A lot of Kingdom Hearts‘ quality comes from its presentation. The music from Yoko Shimomura is legendary, and the game leads off with a dream-like music video set to a pop song by Utada (who would return with new singles for Kingdom Hearts 2 and 3). Every world is bright and colorful, and its characters resemble the Disney originals quite nicely, helped along by the assistance of Disney’s voice stable, including original voice actors when still available. The game also wasn’t afraid to be experimental and weird at times, like aging down Tidus and Wakka from Final Fantasy X and Selphie from Final Fantasy VIII, so they can be Sora’s childhood friends!

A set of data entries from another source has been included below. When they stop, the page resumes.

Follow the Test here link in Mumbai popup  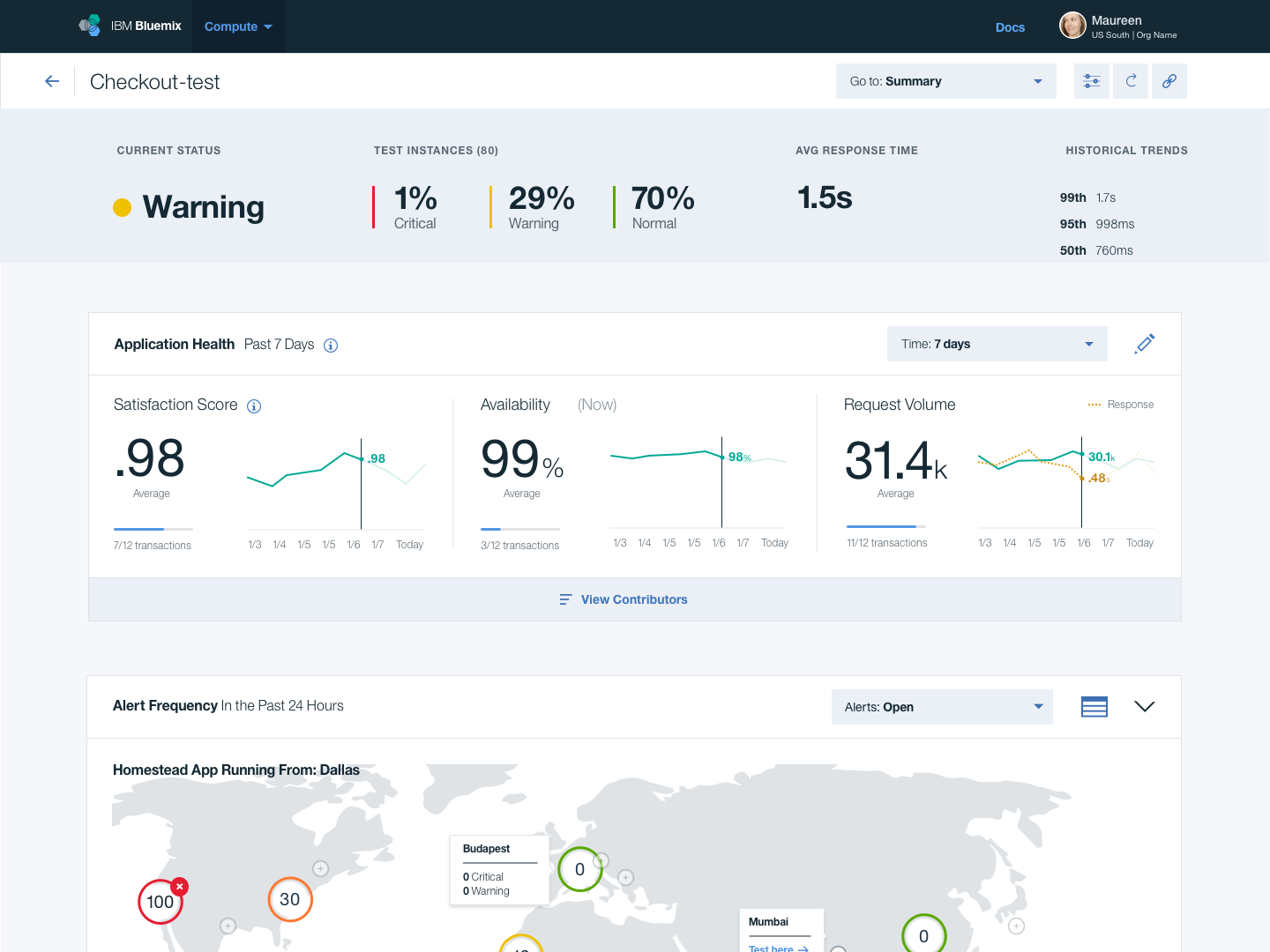777,948
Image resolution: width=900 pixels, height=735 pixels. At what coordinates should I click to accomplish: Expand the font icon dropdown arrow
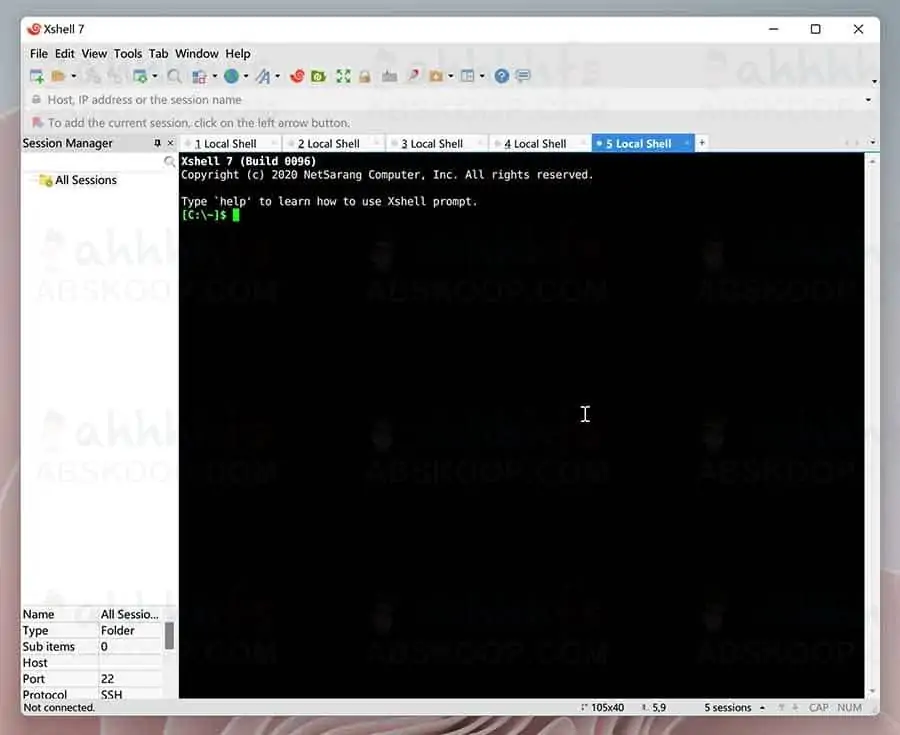[277, 77]
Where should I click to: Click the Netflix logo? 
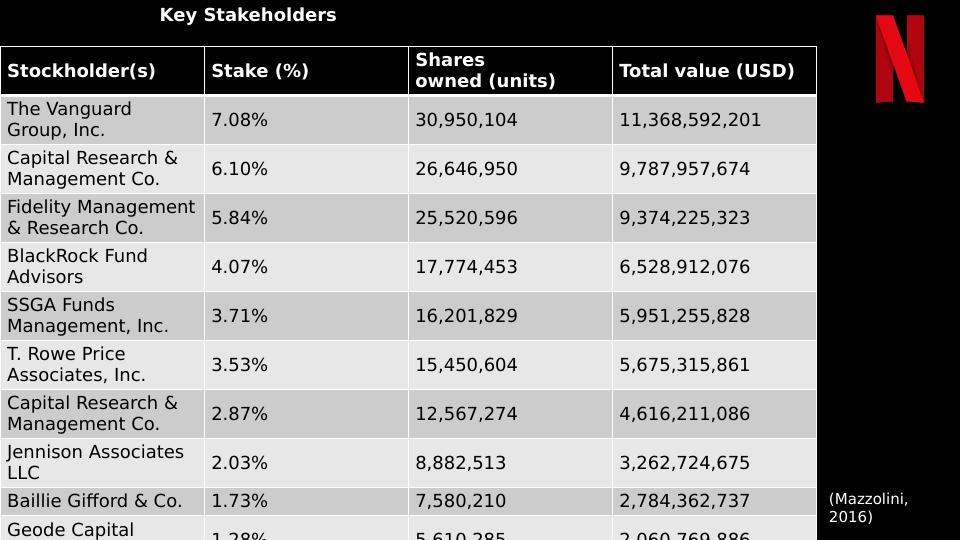coord(900,59)
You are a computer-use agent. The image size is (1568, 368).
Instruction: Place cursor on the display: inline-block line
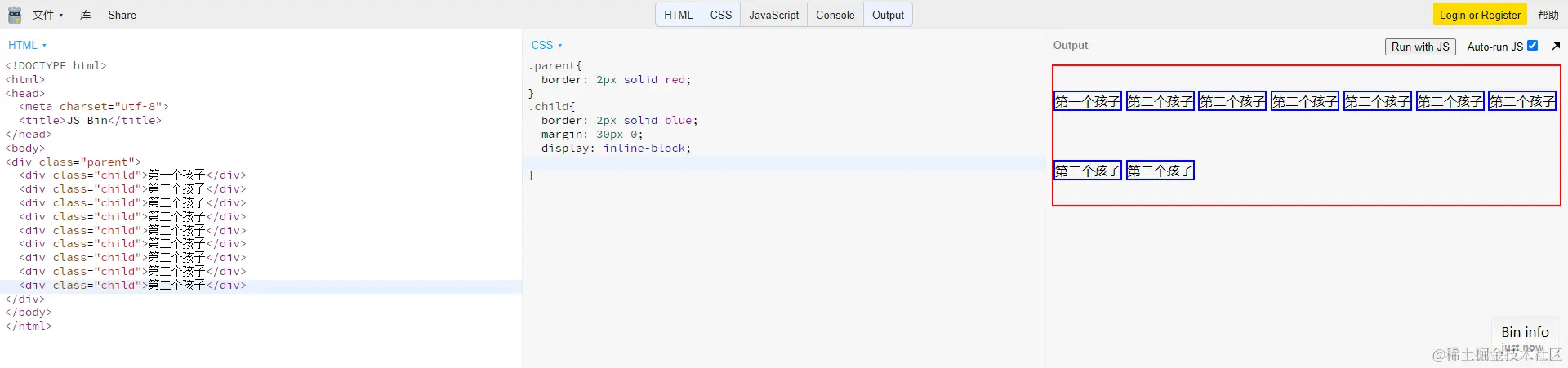(x=616, y=149)
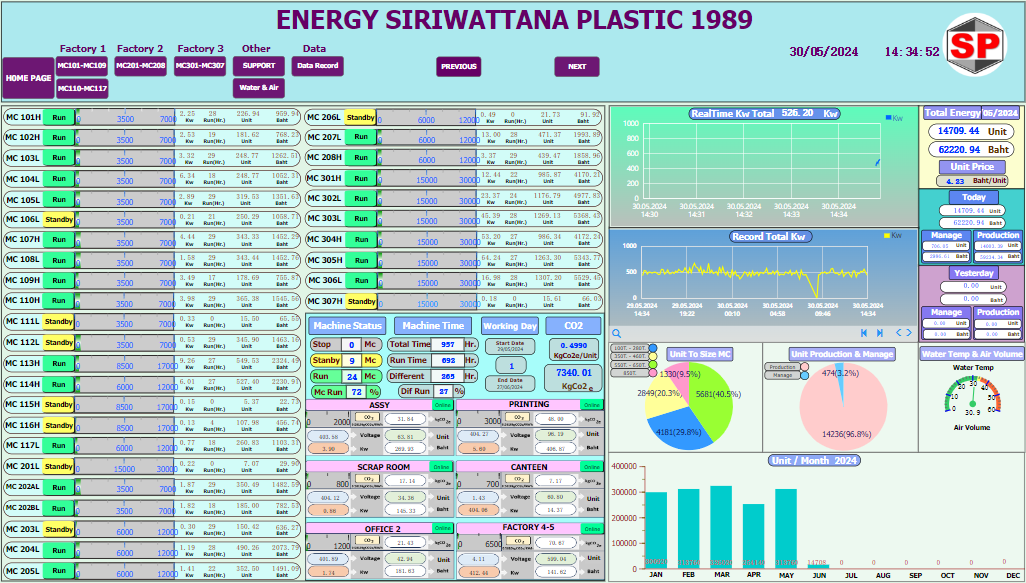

Unfortunately, one level of technology wasn’t up to the task of emulating Disney: facial animations. Like other games of the era, Kingdom Hearts can only do full facial animation with higher-res models during cutscenes, and most of the time, faces are just decals on a smooth, doll-like surface. The pointed appearance of the standard gameplay models gave rise to the insult, “fish-faces,” among the fandom. Even though facial expression tech would pick up starting in Kingdom Hearts 2, fish-faces wouldn’t be banished until Kingdom Hearts 3, seventeen years later.
For the PS1/PS2 era, Square typically made updated re-releases of their games with extra content, typically stuff that was added for international localizations plus extra elements. Many of these were only released in Japan. Kingdom Hearts: Final Mix is one of these, which made a few overhauls to the experience. The most prominent change was that the developers recolored every “Emblem Heartless” in the game. Japanese players were also given the opportunity to play English voiceovers, which was important for fans who may have grown up with subtitled, English Disney films! The game was also rebalanced, primarily by adjusting the order the player receives skills. It also added new puzzle enemies that are required targets to synthesize the game’s best items.
In 2013, Kingdom Hearts was given an HD port as part of the Kingdom Hearts HD 1.5 ReMix collection on the PlayStation 3, later released on the PS4 and on Windows, which includes the Final Mix content. Beyond the higher resolution visuals, revised character models based on Kingdom Hearts 3D: Dream Drop Distance, and assorted control tweaks, it runs in widescreen at 60 FPS. The Nintendo Switch version is a streaming “cloud” release, which is unfortunate considering that the HD versions of the game were originally created for the PlayStation 3, so it should be strong enough to handle it.